This is a brief return to almost-normal service to illustrate the fact that Fucken Monday rests for no one. This was my first Monday back at work after my week off, so of course it was extra Fucken.
Things started off well enough: no one died at the breakfast table, for instance. The Elderbeast asked if we were going to the gas station. As regular readers will now, the Monday Morning Trip To The Gas Station is part of the Monday routine now … and yet I had manage to complete forget about this in the space of a week. This necessitated getting ready to leave the house a few minutes early. Meanwhile, the Kinderbeast had a trip to the zoo today–for which he needed to be at school by 8:45am–so we needed to get even more ready a few minutes early than usual.
Normally getting the Kinderbeast to school for 8:45am would not be a problem. Normally …
I get the lunches ready, then remember that I’m supposed to pack the Kinderbeast’s lunch in a disposable plastic bag, which I assume means that all of his lunch needs to be in disposable packaging. So I take everything out of the tupperware and repack it. We’re now just a few minutes later than usual, but still relatively early so all is well. We get to the gas station and there’s no queue, so we drive right up to a pump, which is all good.
I’ve promised the Elderbeast a traditional Monday Morning Hot Chocolate, so I pay for the petrol and for a hot chocolate. We then turn to the hot drinks dispenser. There’s a guy in front of me, and in front of him is another guy who is making a coffee. He finishes, and then makes another coffee. The way it works is that you pick your cup, you put it under the spout, you select your drink, and the machine pours it out. Then you retrieve your cup, you put the lid on, and you get the hell on with the rest of your life so the person behind you can make their own drink.
Not this guy.
This guy makes FOUR–that’s one, two three and, then, four–coffees. He has the little cardboard trays ready for all of them. I’m standing there realising that there’s now a very good chance we might be late for the Kinderbeast’s bus because this guy at the front of the queue has decided to make all of the coffee in the known world using this one, insignificant, gas station drinks dispensers.
I then notice there’s a car waiting behind mine at the pump. I step out the door to see if I can move my car anywhere, but all the parking spaces are taken. I have no choice but to leave the car where it is for now. I step back inside and someone else has taken my place in the queue, and I’m too British to say anything about it.
Naturally, the machine also runs out of milk, since this one guy is making every single coffee that can possibly be made. So we have to wait while the assistant refills the machine. Finally he’s done. He puts his coffees in their little paper trays and carries them around to the counter, because it turns out he hasn’t even paid for them yet. Then, proving that karma can be a beautiful little shit when it wants to be, he ends up spilling half of it down his shirt–because carrying four gas station coffees in little paper trays isn’t something that any human was ever designed to do.

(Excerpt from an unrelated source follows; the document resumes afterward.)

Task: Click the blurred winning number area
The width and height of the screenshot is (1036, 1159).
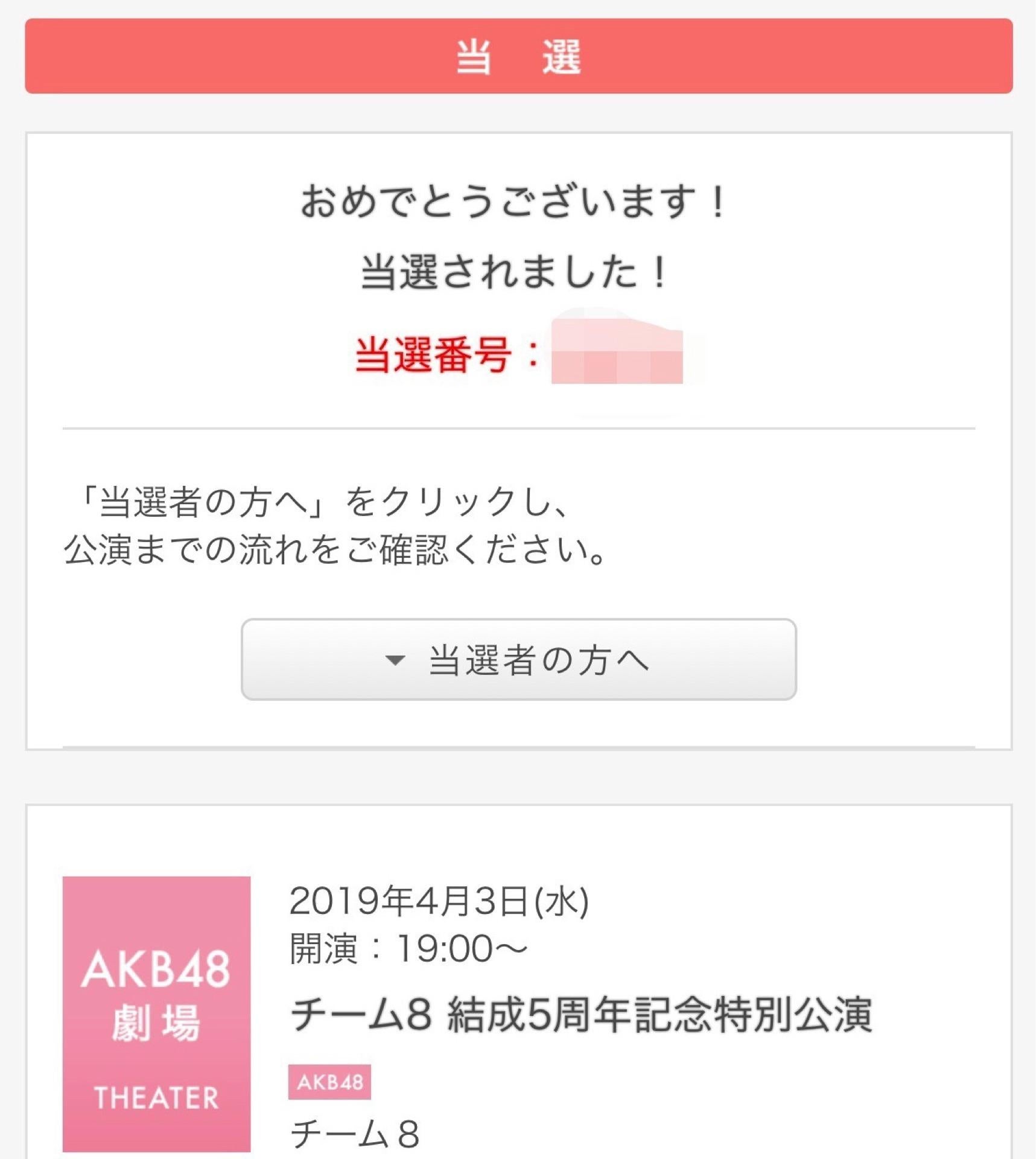Action: (617, 353)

The two people in front of me make a perfectly acceptable number of drinks: that being one each, and we’re finally done. I get back to the car and find the poor Kinderbeast crying because he “missed us”, and we’ve obviously been gone seventeen years in five-year-old time. I give him hugs and tell him he can come in with us next time and we’re on our way.
We get to school with a healthy five minutes to spare (and, in case you were worried, the Kinderbeast is fully recovered from his trauma at this point). Then I realise, with all the lunch shenanigans, that I’ve forgotten to pack the Kinderbeast’s water bottle. There’s nothing I can do about it now: I don’t even have time to go to the shop over the road and buy him a bottle of water. I explain this to the teacher, and she asks if he has his hat.
Luckily they have spare hats. I kiss the Kinderbeast goodbye and tell him I hope he has fun at the zoo. And we’re done.
Except Monday has still got a little bit of Fucken left for me. I’m going round the roundabout, turning right onto the main road. A car pulls out at the second exit, into the outside lane. I’m on the inside lane, ready to the take the next exit. I figure the car is heading to the same exit as me: there are two lanes, one for each of us; it’s all good. Except, no–this car is actually taking the next exit and does it by cutting riiiiiight in front of my lane. Luckily I trust no one on a Perth roundabout, so I’m already keeping well away from the driver. Nevertheless, whoever it is still gets treated to an extended earful of my car’s horn.
And, I’m glad to say, that seemed to be all the Fucken that this particular Monday had for me.